It takes both software and hardware for a data center to operate successfully. Sometimes a relatively small amount of software code can make a huge difference in how much you spend on hardware.
That’s the case at Microsoft, which has been able to reduce the number of diesel backup generators at its data centers by using software to move workloads from one location to another. Managing reliability with sophisticated software, rather than redundant hardware, has allowed the company to eliminate generators for portions of its facilities in Chicago and southern Virginia, according to David Gauthier, Director of Data Center Architecture and Design at Microsoft.
“It’s a heck of a lot easier to solve availability in software versus hardware,” said Gauthier.
While the Chicago data center is equipped with generators, many of the server-filled containers housed within the facility have no generator backup. The Chicago facility also includes traditional raised-floor space, primarily for storage, that has generator backup. A similar approach is taken in Boydton, Virginia, where the latest phase of modular data centers is housed outdoors and operate without generator support.

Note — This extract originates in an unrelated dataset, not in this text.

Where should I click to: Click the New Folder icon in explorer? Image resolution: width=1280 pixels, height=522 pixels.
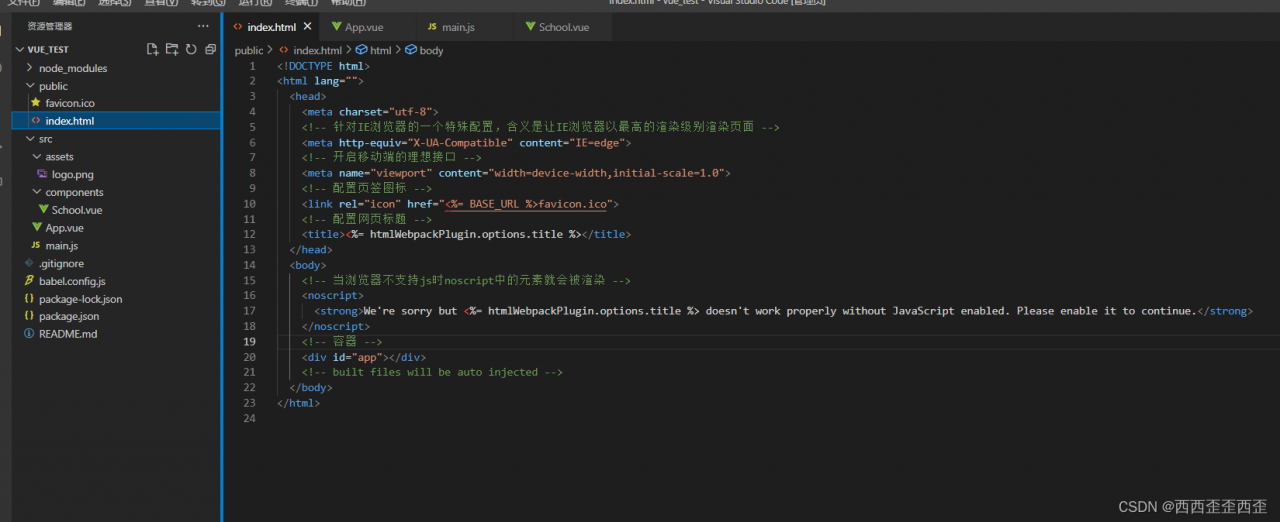(x=172, y=49)
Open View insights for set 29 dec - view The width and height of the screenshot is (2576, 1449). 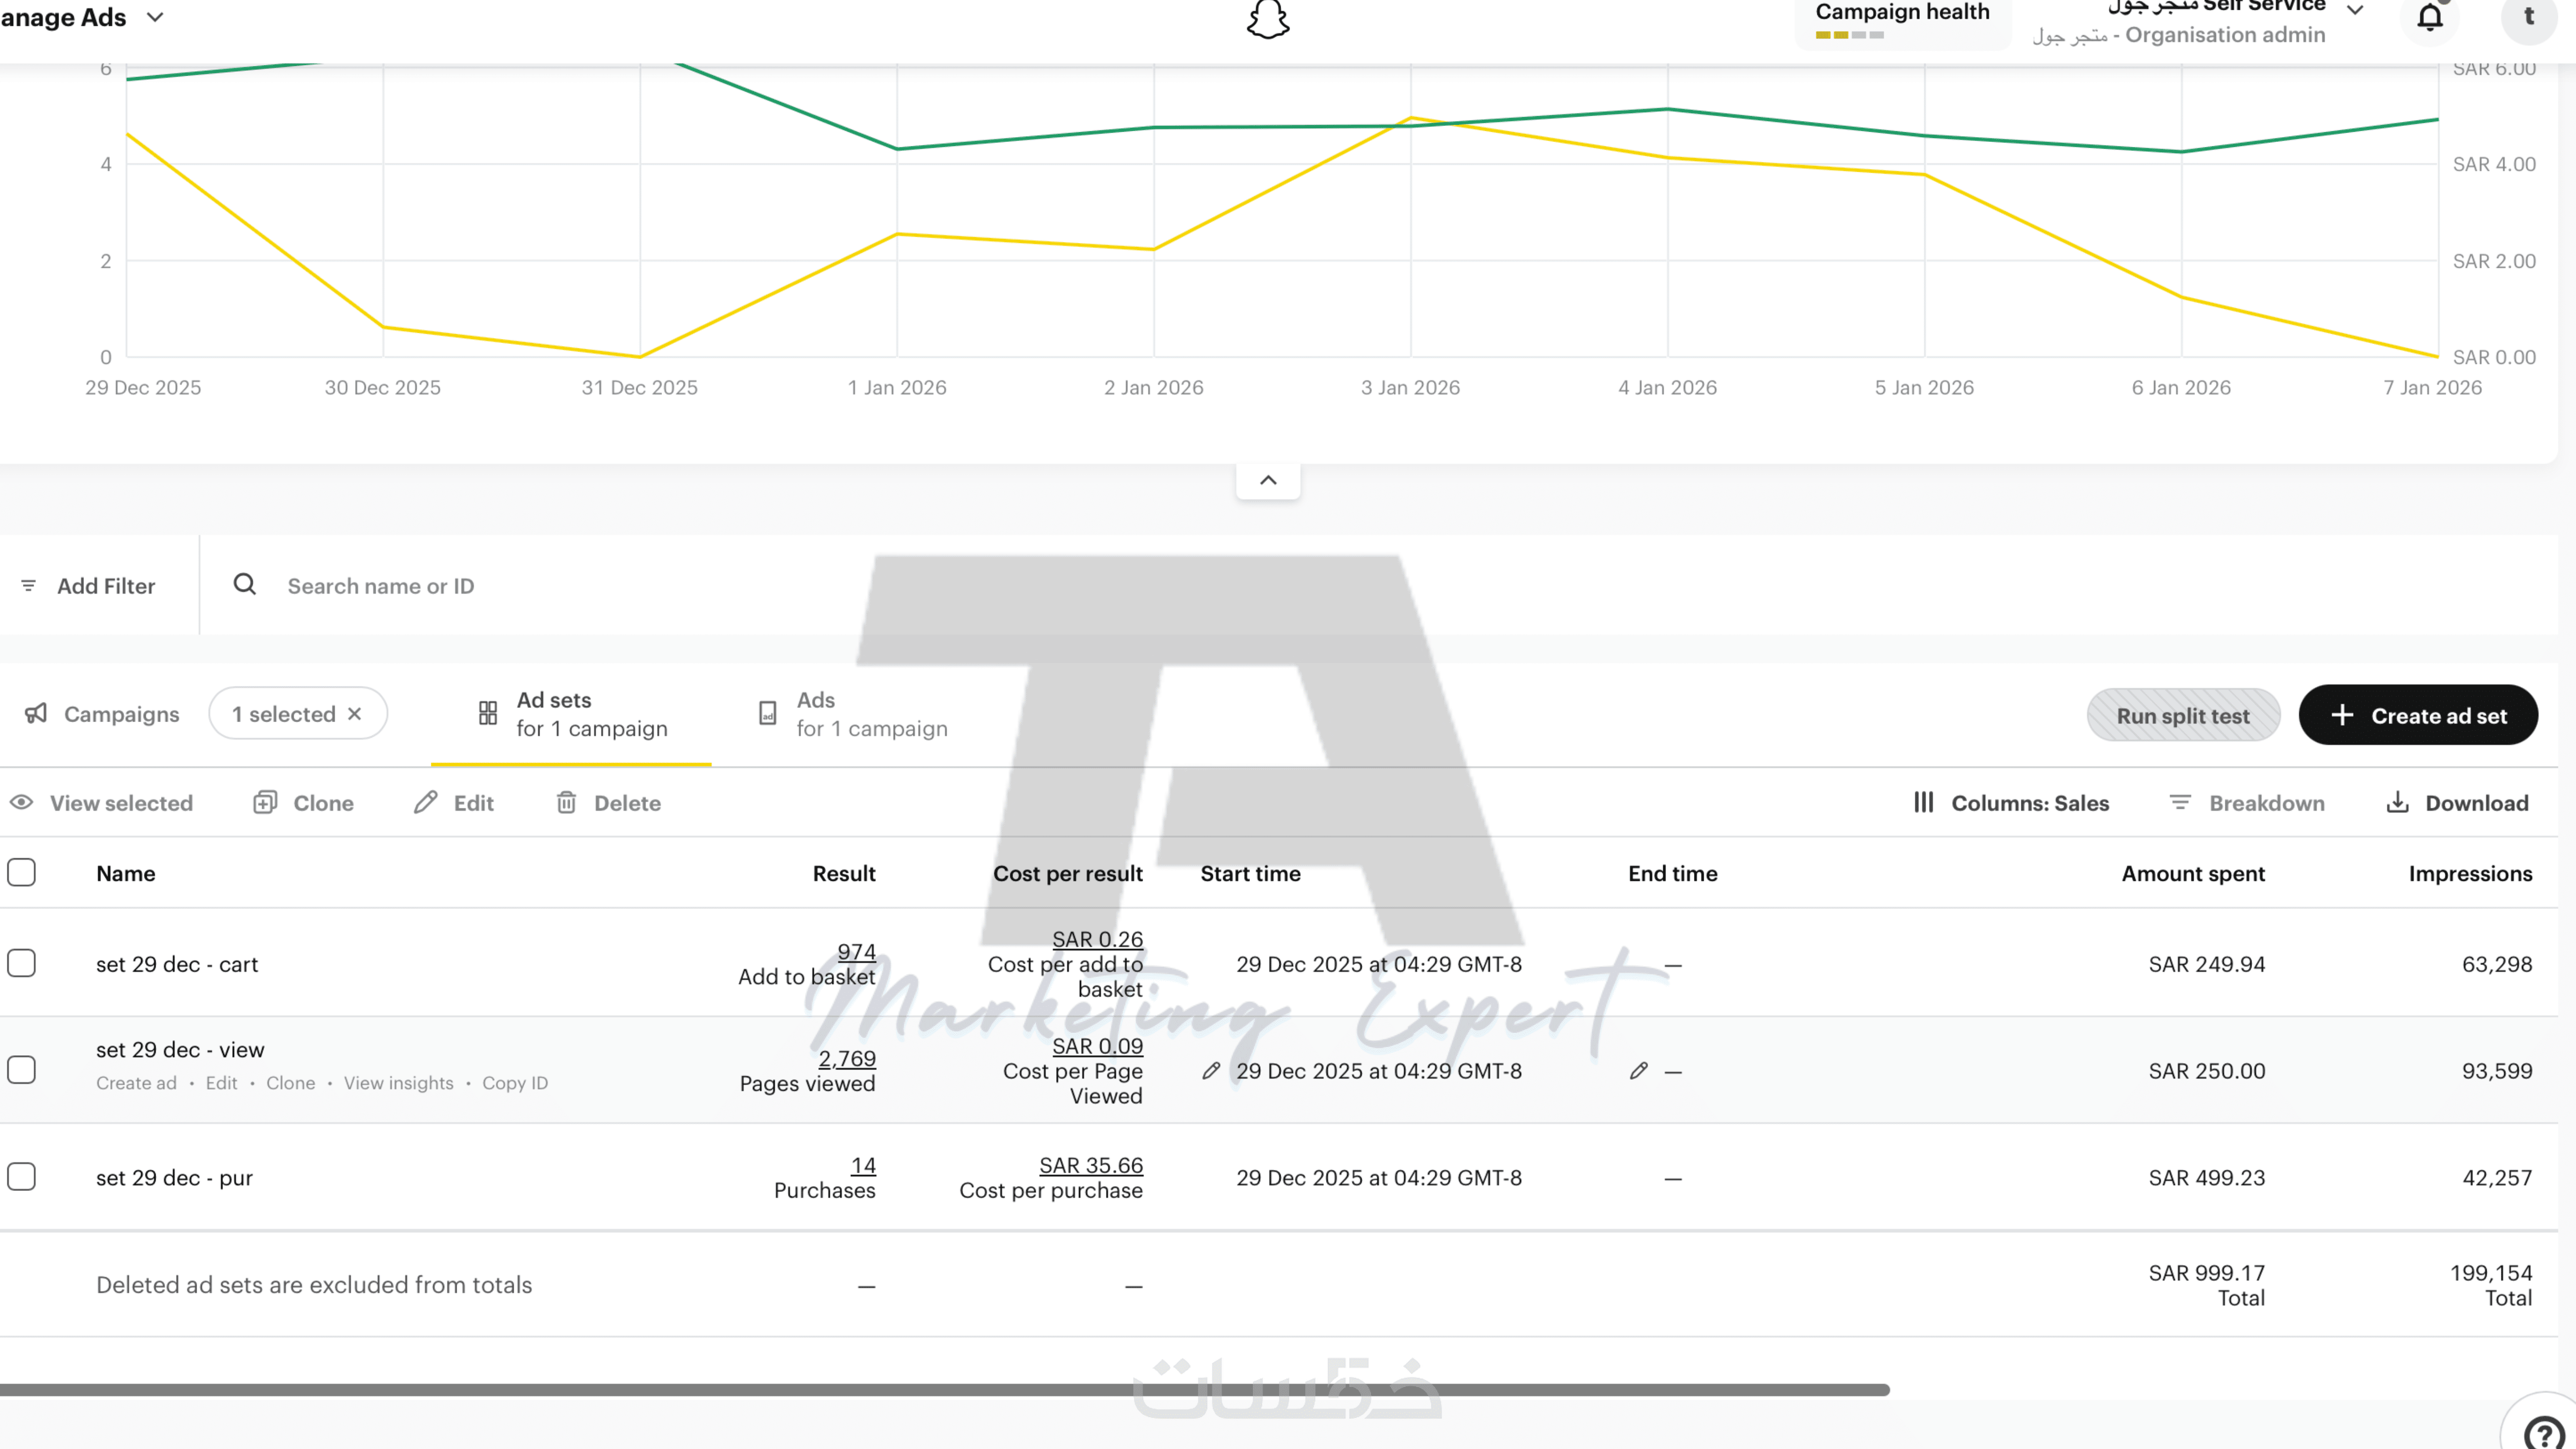(x=398, y=1083)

$15 Billion on Data Centers
Diesel generators cost hundreds of thousands of dollars apiece, so eliminating them can save serious cash. Microsoft isn’t bashful about investing in cloud infrastructure – it has spent more than $15 billion on data center since 1989 – but has been increasingly focused on getting the most mileage out of its data center expenses. There are also compelling operational arguments for shifting reliability management from hardware to software.
“We’ve seen that our environment, with all its redundancy, was getting really complicated,” said Gauthier. “We had been trusting in hardware redundancy. But to succeed in the cloud we need to focus on service resiliency. The services that run in the cloud must be able to gracefully migrate to other clusters and maintain customer SLAs.”
The growth of web-scale infrastructure, with companies operating networks of huge data centers, has enabled changes in how the industry thinks about redundancy. In the past, redundancy meant having backup equipment on-site, requiring the purchase of additional generators and UPS units. With a network of cloud data centers, redundancy can be managed by moving workloads to one data center to another.
“Software error handling routines can resolve an issue far faster than a human with a crash cart,” Gauthier writes in a blog post. “For example, during a major storm, algorithms could decide to migrate users to another data center because it is less expensive than starting the emergency back-up generators.
Faster Than A Crash Cart
“Of course, software isn’t infallible, but it is much easier and faster to simulate and make changes in software than physical hardware,” he continued. “Every software revision cycle is an opportunity to improve the performance and reliability of infrastructure. The telemetry and tools available today to debug software are significantly more advanced than even the best data center commissioning program or standard operating procedure.”
Microsoft isn’t the first company to discuss shifting workloads between data centers to manage reliability. Google has been doing this for years, and Yahoo has explored using data motion to eliminate generators and UPS units in some of its facilities. Microsoft has been focused on this topic since 2008, when it began shifting from an “enterprise IT” model using backup equipment to modular deployments and cloud-level workload management.
In some cases, workloads may move from one location to another within the same facility. In other cases, they might move to a different geographic location. Failure domains are created to address different scenarios, which then guides utilization planning and maintaining reserved capacity both on-site and off.
“It all comes down to the type of failure,” said Gauthier. “What do we do in utility failures? We want to think about how we move the load. What’s more likely is a failure in a single container.”
Using software to manage workload placement also allows more sophisticated matching of hardware to capture the best economics. “We consider more than just cost per megawatt or transactions per second, measuring end-to-end performance per dollar per watt,” said Gauthier. “We look to maintain high availability of the service while making economic decisions around the hardware that is acquired to run them. So while these services are being delivered in a mission critical fashion, in many cases the hardware underneath is decidedly not mission critical.
“The real magic is the agility to make these changes, which you just can’t do in hardware,” he said.